He looks terrible was Naomi’s first thought after the shock of seeing him in person began to fade. Strung out. She empathized with that state of mind—wretched despair numbed by substance abuse—entirely too well. An hour before Gabriel had captured Raiden and handed him over to Justus, she had popped two quaaludes and washed them down with Tanqueray to brace herself for the continuation of her husband’s nonstop torture-porn. He as the sorcerer-cum-ringleader, she in a dual role as both the magician’s fearful assistant and the unwitting volunteer who gets sawed in half: it was an unending nightmarish drama.
“Don’t be rude, Naomi.” Justus pushed her forward. “Give our guest a warm welcome.”

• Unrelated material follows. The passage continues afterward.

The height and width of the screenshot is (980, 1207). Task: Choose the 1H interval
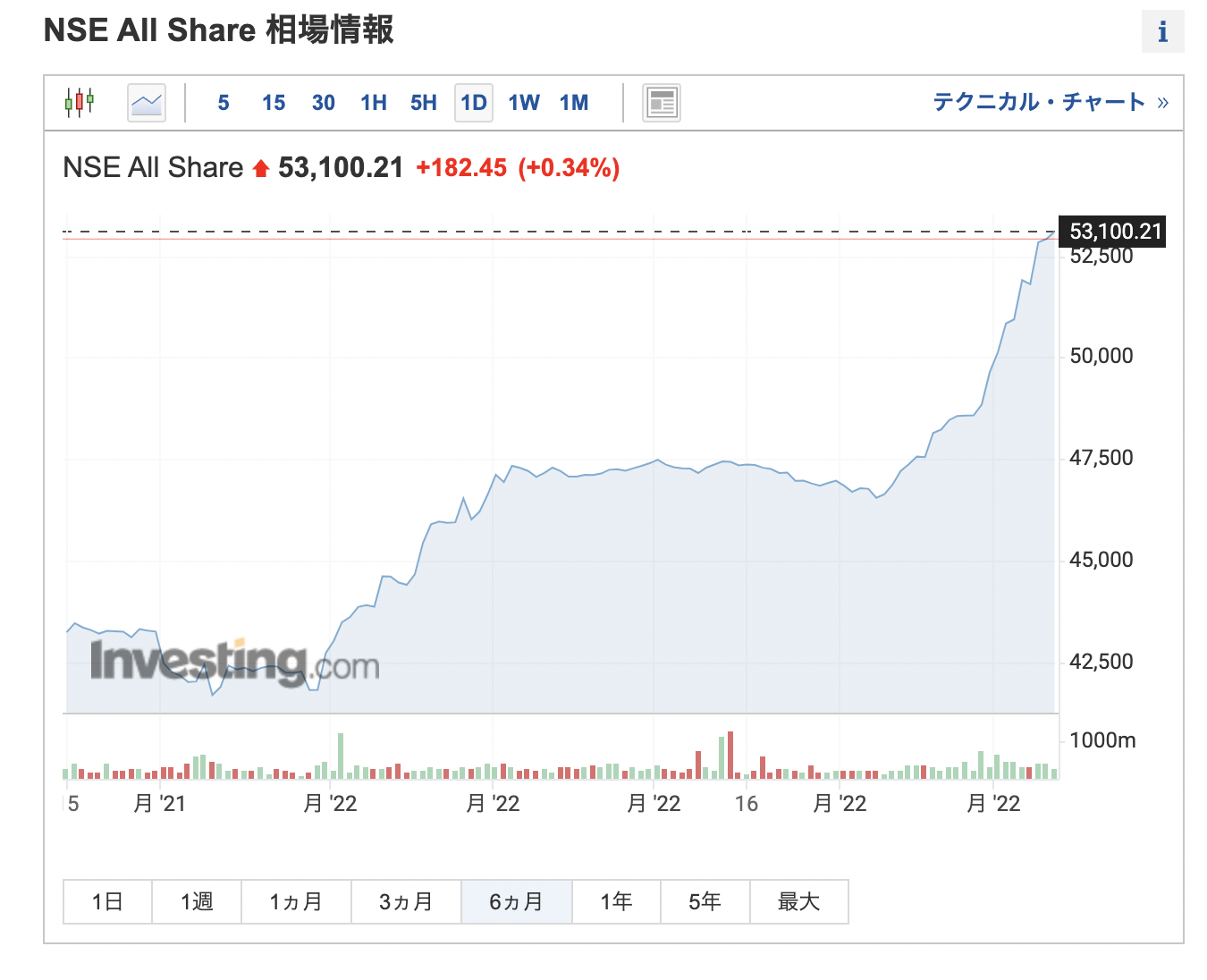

She understood what he meant. Even so, she did not expect to inflict violence upon Raiden until the sudden act was underway. Manifesting in front of him, she punched him above the belly button, careful not to hit his solar plexus. At least Justus didn’t make me aim for his junk.
Wheezing, Raiden held his stomach. He could not speak, but she tapped into his mind with the lightness of a chisel. As he cracked, she glimpsed the exposed yolk of his defenseless thoughts.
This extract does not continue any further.